Through cookies, small amounts of information are stored by the user's browser so that our server can read them later.
Data can be stored, for example, about the device used by the user, as well as their location and time of access to the website.
Cookies do not allow any file or information to be extracted from the user's hard drive, and it is not possible, through
them, to access personal information that did not come from the user or from the way he uses the website's resources .
It is important to emphasize that not every cookie contains information that allows the identification of the user, and
certain types of cookies can be used simply for the website to load correctly or for its functionalities to work as expected.
Information eventually stored in cookies that allow the identification of a user is considered personal data. Thus, all
rules provided for in this Privacy Policy are also applicable to them.
7.1. third party cookies
Some of our partners may set cookies on the devices of users who access our website.
These cookies, in general, are intended to enable our partners to offer their content and services to the user who accesses
our website in a personalized way, by obtaining navigation data extracted from their interaction with the website.

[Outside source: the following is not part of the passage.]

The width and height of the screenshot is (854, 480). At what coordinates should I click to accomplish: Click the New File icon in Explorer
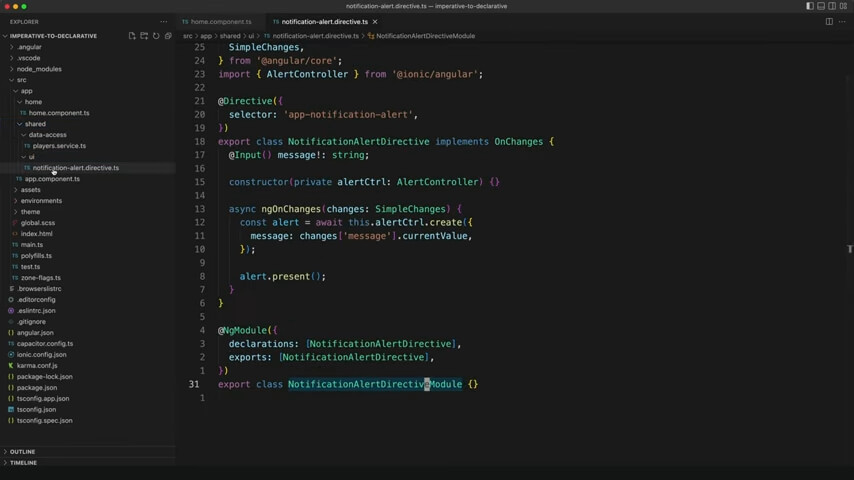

The user can obtain more information about third-party cookies and how the data obtained from them are treated, in addition
to having access to the description of the cookies used and their characteristics, by accessing the following link:
– Google Analytics
The entities in charge of collecting cookies may transfer the information obtained to third parties.
7.2. social network cookies
The site uses social media plugins, which allow you to access them from the site. Thus, by doing so, the cookies used
by them may be stored in the user's browser.
Each social network has its own privacy and personal data protection policy, with the individuals or legal entities that
hold them responsible for the data collected and for the privacy practices adopted.
Users can search, along social networks, for information on how their personal data are handled. For information purposes,
we provide the following links, from which the privacy and cookie policies adopted by some of the main social networks can
be consulted:
7.3. Management of cookies and browser settings
The user may object to the registration of cookies by the website, simply by disabling this option in their own browser
or device.
Disabling cookies, however, can affect the availability of some tools and features of the website, compromising their
correct and expected functioning. Another possible consequence is the removal of user preferences that were eventually saved,
damaging your experience.
Below, there are some links to the help and support pages of the most used browsers, which can be accessed by the user
interested in obtaining more information about the management of cookies in his browser:
8. Complaint to a control authority
Without prejudice to any other means of administrative or judicial recourse, all data subjects are entitled to file a
complaint with a supervisory authority. The complaint may be made to the authority of the site's headquarters, the user's
country of habitual residence, their place of work or location
Mais sobre este texto de partidaÉ necessário o texto de partida para obter informações de
tradução adicionais
l where the infringement was allegedly committed.
9. Changes
This version of this Privacy Policy was last updated on:
09/17/2020.
The editor reserves the right to modify the present norms at any time, especially to adapt them to the evolution of the
Casa Thomas Jefferson website, either by making new functionalities available, or by suppressing or modifying existing ones.
The user will be explicitly notified if this policy changes.
By using the service after any modifications, the user demonstrates their
compliance with the new standards. If you disagree with any of the changes, you must immediately request the cancellation
of your account and present your reservation to the customer service, if you so wish.
10. Applicable law and jurisdiction
For the settlement of disputes arising from this instrument, Brazilian law will be fully applied.
Any disputes must be filed in the court of the region where the site editor's headquarters are located.